- **PROBLEM STATEMENT**:
Swap "Connect" for "Join" in the material, starting at the beginning and ending at the line that contains "Start the debug". Leave everything else unchanged.

◇ ◇ ◇ ◇ ◇

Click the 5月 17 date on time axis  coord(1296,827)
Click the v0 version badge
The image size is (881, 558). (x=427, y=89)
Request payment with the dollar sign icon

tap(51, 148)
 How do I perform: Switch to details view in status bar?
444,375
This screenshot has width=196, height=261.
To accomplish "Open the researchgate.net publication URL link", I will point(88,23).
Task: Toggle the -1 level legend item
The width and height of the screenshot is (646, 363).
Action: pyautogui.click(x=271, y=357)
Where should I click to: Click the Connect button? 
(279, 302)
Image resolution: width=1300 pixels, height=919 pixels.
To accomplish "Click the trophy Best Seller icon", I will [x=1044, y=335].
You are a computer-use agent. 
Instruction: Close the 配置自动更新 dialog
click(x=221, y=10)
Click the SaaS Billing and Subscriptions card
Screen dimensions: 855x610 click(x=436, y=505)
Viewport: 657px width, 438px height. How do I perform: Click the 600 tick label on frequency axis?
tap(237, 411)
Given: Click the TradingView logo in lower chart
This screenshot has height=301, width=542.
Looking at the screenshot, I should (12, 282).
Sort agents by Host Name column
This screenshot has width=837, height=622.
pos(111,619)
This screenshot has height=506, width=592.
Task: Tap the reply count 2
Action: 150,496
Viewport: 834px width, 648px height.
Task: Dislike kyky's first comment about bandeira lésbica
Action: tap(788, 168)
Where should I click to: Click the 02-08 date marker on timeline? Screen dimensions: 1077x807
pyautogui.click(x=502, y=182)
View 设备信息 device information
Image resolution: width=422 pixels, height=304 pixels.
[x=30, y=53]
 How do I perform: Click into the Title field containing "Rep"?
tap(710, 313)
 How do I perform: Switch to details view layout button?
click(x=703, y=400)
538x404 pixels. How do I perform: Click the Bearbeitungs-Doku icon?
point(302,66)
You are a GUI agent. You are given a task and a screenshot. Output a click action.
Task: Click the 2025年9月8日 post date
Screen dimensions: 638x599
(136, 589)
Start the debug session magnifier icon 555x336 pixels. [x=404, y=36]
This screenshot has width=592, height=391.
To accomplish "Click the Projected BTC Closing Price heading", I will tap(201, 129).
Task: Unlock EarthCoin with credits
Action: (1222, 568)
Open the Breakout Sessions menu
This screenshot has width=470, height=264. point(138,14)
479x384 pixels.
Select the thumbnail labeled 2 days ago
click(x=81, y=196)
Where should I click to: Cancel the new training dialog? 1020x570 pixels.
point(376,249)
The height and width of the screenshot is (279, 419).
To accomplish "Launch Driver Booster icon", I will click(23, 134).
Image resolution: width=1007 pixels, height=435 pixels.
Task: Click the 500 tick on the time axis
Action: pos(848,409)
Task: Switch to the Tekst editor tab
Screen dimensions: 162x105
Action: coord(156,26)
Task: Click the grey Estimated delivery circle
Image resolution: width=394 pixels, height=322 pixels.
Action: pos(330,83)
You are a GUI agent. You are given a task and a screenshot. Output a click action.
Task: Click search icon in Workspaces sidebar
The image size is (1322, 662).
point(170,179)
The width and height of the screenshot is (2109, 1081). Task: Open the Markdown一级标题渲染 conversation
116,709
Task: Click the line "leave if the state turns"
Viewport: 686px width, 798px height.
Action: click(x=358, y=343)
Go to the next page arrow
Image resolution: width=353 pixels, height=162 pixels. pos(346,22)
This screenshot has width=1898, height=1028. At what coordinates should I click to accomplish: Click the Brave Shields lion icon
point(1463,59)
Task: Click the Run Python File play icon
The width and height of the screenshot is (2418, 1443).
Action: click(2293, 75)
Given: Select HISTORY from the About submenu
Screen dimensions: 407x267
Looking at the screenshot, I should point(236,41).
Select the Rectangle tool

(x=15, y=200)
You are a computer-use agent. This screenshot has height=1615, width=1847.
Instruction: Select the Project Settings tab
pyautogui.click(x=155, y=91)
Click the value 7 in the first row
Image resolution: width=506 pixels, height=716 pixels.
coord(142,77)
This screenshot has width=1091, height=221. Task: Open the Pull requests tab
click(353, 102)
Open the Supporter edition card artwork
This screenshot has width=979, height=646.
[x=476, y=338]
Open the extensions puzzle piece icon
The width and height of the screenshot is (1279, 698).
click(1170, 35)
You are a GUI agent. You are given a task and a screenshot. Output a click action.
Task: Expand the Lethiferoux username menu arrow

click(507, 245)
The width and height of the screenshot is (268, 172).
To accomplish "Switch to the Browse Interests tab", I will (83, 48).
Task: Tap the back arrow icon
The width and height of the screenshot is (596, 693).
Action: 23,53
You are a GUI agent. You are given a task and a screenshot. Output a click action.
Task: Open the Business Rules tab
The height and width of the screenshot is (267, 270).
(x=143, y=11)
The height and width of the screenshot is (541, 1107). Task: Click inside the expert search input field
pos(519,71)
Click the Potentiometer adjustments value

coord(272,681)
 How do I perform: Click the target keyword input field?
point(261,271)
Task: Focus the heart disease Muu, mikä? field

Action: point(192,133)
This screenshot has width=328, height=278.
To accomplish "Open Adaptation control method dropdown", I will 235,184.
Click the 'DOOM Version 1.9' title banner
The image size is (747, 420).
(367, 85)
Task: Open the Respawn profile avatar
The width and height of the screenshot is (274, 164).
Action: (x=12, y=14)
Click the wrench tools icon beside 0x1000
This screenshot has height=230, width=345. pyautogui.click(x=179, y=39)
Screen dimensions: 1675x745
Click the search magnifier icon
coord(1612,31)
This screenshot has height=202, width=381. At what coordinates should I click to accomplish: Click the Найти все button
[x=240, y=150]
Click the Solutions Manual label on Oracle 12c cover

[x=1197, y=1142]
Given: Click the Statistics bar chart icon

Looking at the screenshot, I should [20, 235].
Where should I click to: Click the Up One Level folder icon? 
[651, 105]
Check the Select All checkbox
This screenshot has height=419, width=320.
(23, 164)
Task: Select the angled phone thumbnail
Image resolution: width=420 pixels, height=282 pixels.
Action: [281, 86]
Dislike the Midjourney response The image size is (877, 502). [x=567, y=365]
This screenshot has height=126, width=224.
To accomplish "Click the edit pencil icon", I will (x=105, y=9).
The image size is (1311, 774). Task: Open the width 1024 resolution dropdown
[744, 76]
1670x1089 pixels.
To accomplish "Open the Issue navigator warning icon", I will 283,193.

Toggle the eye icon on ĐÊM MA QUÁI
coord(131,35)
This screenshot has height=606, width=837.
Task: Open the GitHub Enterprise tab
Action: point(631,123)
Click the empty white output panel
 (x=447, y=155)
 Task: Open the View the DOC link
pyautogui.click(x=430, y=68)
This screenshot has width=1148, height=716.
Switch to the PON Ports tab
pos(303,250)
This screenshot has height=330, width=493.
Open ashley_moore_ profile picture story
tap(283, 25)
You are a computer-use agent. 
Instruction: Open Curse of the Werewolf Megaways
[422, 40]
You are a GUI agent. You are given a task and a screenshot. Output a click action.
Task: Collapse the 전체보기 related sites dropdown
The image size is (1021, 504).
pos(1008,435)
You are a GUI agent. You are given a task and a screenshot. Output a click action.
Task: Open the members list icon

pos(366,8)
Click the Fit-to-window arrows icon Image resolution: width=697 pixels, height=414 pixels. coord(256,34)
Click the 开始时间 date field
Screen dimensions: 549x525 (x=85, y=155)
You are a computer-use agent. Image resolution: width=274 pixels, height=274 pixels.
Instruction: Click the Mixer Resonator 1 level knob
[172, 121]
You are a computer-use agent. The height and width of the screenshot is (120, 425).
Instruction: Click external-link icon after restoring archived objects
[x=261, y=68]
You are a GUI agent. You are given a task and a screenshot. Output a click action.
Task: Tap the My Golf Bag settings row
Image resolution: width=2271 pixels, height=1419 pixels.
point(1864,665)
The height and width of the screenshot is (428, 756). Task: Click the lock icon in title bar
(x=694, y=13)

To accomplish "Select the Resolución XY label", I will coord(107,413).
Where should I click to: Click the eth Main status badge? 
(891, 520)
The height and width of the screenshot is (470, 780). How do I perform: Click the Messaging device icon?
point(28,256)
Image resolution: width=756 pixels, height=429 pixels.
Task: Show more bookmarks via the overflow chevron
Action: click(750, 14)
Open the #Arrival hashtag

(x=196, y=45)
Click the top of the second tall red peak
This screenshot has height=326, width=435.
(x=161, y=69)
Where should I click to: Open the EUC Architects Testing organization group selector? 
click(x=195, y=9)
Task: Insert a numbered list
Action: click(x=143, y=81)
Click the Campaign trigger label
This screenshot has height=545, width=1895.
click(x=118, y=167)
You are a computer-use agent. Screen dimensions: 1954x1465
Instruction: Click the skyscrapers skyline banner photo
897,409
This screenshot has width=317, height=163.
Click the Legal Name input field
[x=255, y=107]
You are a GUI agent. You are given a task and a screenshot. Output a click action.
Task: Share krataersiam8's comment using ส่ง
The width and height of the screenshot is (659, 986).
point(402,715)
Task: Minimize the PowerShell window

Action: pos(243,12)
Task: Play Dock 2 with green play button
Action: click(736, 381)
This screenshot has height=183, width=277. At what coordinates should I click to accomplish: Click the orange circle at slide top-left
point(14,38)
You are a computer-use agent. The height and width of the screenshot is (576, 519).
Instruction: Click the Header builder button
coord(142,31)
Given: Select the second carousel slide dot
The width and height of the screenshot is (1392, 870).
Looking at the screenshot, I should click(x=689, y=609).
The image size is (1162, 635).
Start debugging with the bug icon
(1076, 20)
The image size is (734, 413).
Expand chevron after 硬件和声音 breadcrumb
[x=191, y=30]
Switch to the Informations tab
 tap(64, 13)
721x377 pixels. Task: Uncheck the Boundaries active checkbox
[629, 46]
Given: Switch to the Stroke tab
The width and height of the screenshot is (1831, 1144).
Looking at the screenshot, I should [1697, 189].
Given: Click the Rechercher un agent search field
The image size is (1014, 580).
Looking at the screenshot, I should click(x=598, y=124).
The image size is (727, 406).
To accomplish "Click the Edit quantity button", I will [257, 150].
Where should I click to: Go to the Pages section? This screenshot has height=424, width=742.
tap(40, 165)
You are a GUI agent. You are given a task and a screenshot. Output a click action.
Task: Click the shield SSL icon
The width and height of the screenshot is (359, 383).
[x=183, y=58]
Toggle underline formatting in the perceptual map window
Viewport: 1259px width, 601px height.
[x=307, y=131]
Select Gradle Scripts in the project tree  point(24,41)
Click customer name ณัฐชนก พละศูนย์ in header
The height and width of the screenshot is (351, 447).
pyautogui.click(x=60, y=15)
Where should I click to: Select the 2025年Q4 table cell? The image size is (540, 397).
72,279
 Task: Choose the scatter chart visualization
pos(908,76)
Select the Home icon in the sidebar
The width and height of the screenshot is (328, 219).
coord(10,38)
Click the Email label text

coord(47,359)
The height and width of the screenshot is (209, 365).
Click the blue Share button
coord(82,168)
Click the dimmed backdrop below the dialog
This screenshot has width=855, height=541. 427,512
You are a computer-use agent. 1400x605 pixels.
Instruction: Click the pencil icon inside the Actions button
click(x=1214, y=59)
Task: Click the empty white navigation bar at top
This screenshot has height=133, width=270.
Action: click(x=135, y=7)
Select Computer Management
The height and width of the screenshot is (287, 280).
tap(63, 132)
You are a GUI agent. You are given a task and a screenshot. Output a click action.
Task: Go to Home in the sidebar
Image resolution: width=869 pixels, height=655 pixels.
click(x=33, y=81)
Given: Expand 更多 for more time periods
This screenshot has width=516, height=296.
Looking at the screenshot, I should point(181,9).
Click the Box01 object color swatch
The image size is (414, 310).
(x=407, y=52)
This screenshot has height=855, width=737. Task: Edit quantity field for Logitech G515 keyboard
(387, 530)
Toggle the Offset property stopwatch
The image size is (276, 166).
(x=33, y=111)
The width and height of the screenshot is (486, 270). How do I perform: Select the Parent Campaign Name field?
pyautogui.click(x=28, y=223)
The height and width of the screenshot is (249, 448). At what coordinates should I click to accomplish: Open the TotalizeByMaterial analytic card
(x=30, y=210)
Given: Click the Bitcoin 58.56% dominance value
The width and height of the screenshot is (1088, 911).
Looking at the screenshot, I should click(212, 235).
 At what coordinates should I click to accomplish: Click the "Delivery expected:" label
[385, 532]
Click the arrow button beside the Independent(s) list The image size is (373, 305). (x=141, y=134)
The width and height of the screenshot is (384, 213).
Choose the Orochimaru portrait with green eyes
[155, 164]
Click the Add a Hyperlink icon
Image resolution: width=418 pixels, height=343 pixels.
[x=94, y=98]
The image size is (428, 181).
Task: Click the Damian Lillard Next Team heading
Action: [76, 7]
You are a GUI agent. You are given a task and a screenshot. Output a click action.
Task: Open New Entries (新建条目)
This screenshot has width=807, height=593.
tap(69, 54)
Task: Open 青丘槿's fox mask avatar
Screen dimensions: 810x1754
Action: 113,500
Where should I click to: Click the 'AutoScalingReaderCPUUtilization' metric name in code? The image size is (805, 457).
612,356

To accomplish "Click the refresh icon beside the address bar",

◇ ◇ ◇ ◇ ◇

- **WORKED SOLUTION**:
Click the 5月 17 date on time axis  coord(1296,827)
Click the v0 version badge
The image size is (881, 558). (x=427, y=89)
Request payment with the dollar sign icon

tap(51, 148)
 How do I perform: Switch to details view in status bar?
444,375
This screenshot has width=196, height=261.
To accomplish "Open the researchgate.net publication URL link", I will point(88,23).
Task: Toggle the -1 level legend item
The width and height of the screenshot is (646, 363).
Action: pyautogui.click(x=271, y=357)
Where should I click to: Click the Join button? 
(279, 302)
Image resolution: width=1300 pixels, height=919 pixels.
To accomplish "Click the trophy Best Seller icon", I will [x=1044, y=335].
You are a computer-use agent. 
Instruction: Close the 配置自动更新 dialog
click(x=221, y=10)
Click the SaaS Billing and Subscriptions card
Screen dimensions: 855x610 click(x=436, y=505)
Viewport: 657px width, 438px height. How do I perform: Click the 600 tick label on frequency axis?
tap(237, 411)
Given: Click the TradingView logo in lower chart
This screenshot has height=301, width=542.
Looking at the screenshot, I should (12, 282).
Sort agents by Host Name column
This screenshot has width=837, height=622.
pos(111,619)
This screenshot has height=506, width=592.
Task: Tap the reply count 2
Action: 150,496
Viewport: 834px width, 648px height.
Task: Dislike kyky's first comment about bandeira lésbica
Action: tap(788, 168)
Where should I click to: Click the 02-08 date marker on timeline? Screen dimensions: 1077x807
pyautogui.click(x=502, y=182)
View 设备信息 device information
Image resolution: width=422 pixels, height=304 pixels.
[x=30, y=53]
 How do I perform: Click into the Title field containing "Rep"?
tap(710, 313)
 How do I perform: Switch to details view layout button?
click(x=703, y=400)
538x404 pixels. How do I perform: Click the Bearbeitungs-Doku icon?
point(302,66)
You are a GUI agent. You are given a task and a screenshot. Output a click action.
Task: Click the 2025年9月8日 post date
Screen dimensions: 638x599
(136, 589)
Start the debug session magnifier icon 555x336 pixels. [x=404, y=36]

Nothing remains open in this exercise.